# Strawberry elk



## flyfisher20 (Aug 5, 2011)

Anybody else getting into the elk thick up by strawberry like I am today?😉


----------



## hazmat (Apr 23, 2009)

flyfisher20 said:


> Anybody else getting into the elk thick up by strawberry like I am today?&#128521;


I was a few weeks ago


----------



## moabxjeeper (Dec 18, 2012)

That's good to hear they're coming back. I hunted up Strawberry in 2011 just before they gave the cow control permits out and we had a hard time finding spikes but I bet we saw close to 100 elk over a weekend of hunting. We didn't go back up there for a few years, but the next time we did we had an incredibly difficult time finding any at all. Not even any big bulls and they used to roam that place.


----------



## hazmat (Apr 23, 2009)

moabxjeeper said:


> That's good to hear they're coming back. I hunted up Strawberry in 2011 just before they gave the cow control permits out and we had a hard time finding spikes but I bet we saw close to 100 elk over a weekend of hunting. We didn't go back up there for a few years, but the next time we did we had an incredibly difficult time finding any at all. Not even any big bulls and they used to roam that place.[/QUOT
> 
> I definitely would not call it a comeback. alot of disgruntled hunters not seeing any elk on public grounds up there still


----------



## Critter (Mar 20, 2010)

A few of the fires could of gotten that many elk grouped up.

**Instruction A:** According to the elk thread, in what year did moabxjeeper hunt up Strawberry?

**Data shown:**
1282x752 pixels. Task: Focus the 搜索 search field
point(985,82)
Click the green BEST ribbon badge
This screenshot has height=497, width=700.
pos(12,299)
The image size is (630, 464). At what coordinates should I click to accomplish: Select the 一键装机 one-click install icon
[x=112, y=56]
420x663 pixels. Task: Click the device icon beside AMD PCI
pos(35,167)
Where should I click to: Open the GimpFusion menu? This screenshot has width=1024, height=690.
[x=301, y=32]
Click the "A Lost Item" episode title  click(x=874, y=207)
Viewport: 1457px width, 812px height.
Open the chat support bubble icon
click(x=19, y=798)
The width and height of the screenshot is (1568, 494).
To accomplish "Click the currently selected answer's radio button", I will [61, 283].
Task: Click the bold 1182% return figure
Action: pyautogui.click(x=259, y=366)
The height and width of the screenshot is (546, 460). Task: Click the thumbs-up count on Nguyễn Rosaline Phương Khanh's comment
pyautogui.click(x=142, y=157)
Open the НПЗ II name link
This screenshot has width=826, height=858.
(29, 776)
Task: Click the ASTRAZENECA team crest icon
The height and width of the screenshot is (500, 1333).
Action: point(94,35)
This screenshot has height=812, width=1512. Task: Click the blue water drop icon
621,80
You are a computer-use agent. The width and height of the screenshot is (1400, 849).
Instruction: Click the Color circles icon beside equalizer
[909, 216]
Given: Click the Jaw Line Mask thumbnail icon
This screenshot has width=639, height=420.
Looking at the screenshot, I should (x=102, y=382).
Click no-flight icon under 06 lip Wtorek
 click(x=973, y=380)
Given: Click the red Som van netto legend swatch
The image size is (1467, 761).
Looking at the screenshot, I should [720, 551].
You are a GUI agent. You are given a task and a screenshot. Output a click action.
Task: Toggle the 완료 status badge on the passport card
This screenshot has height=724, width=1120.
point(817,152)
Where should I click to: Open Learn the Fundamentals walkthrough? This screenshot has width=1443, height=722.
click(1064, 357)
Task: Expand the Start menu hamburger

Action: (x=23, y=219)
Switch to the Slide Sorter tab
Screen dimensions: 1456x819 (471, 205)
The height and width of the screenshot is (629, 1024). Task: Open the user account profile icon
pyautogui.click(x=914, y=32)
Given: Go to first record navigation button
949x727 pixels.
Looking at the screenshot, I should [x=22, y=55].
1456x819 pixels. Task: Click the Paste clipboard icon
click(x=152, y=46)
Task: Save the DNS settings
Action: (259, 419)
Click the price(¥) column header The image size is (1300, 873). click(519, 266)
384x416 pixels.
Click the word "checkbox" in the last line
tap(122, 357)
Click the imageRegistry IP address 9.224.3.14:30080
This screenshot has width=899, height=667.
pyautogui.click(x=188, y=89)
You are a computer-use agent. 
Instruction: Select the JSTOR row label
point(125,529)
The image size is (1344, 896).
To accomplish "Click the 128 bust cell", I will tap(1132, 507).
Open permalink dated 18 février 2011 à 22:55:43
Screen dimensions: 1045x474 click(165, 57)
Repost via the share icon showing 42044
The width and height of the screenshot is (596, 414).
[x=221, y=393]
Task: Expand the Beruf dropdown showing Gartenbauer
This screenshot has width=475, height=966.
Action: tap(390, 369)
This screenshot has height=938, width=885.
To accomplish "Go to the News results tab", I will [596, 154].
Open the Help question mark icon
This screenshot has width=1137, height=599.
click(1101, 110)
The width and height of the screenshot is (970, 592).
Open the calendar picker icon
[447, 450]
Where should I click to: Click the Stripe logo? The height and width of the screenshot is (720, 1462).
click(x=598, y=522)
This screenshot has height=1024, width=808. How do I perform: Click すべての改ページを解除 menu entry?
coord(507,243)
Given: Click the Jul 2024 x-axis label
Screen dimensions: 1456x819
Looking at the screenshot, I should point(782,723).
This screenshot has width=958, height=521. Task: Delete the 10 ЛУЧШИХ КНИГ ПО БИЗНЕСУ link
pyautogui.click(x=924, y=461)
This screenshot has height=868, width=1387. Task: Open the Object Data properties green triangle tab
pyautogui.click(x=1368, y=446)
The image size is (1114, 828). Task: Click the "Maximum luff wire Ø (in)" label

**Instruction B:** Update the entries from the line containing "Open permalink dated" through the end of the entries by changing "calendar" to "date" and leaving everything else as it is. Return only that stretch.

**Full output A:** 2011

**Full output B:**
Open permalink dated 18 février 2011 à 22:55:43
Screen dimensions: 1045x474 click(165, 57)
Repost via the share icon showing 42044
The width and height of the screenshot is (596, 414).
[x=221, y=393]
Task: Expand the Beruf dropdown showing Gartenbauer
This screenshot has width=475, height=966.
Action: tap(390, 369)
This screenshot has height=938, width=885.
To accomplish "Go to the News results tab", I will [596, 154].
Open the Help question mark icon
This screenshot has width=1137, height=599.
click(1101, 110)
The width and height of the screenshot is (970, 592).
Open the date picker icon
[447, 450]
Where should I click to: Click the Stripe logo? The height and width of the screenshot is (720, 1462).
click(x=598, y=522)
This screenshot has height=1024, width=808. How do I perform: Click すべての改ページを解除 menu entry?
coord(507,243)
Given: Click the Jul 2024 x-axis label
Screen dimensions: 1456x819
Looking at the screenshot, I should point(782,723).
This screenshot has width=958, height=521. Task: Delete the 10 ЛУЧШИХ КНИГ ПО БИЗНЕСУ link
pyautogui.click(x=924, y=461)
This screenshot has height=868, width=1387. Task: Open the Object Data properties green triangle tab
pyautogui.click(x=1368, y=446)
The image size is (1114, 828). Task: Click the "Maximum luff wire Ø (in)" label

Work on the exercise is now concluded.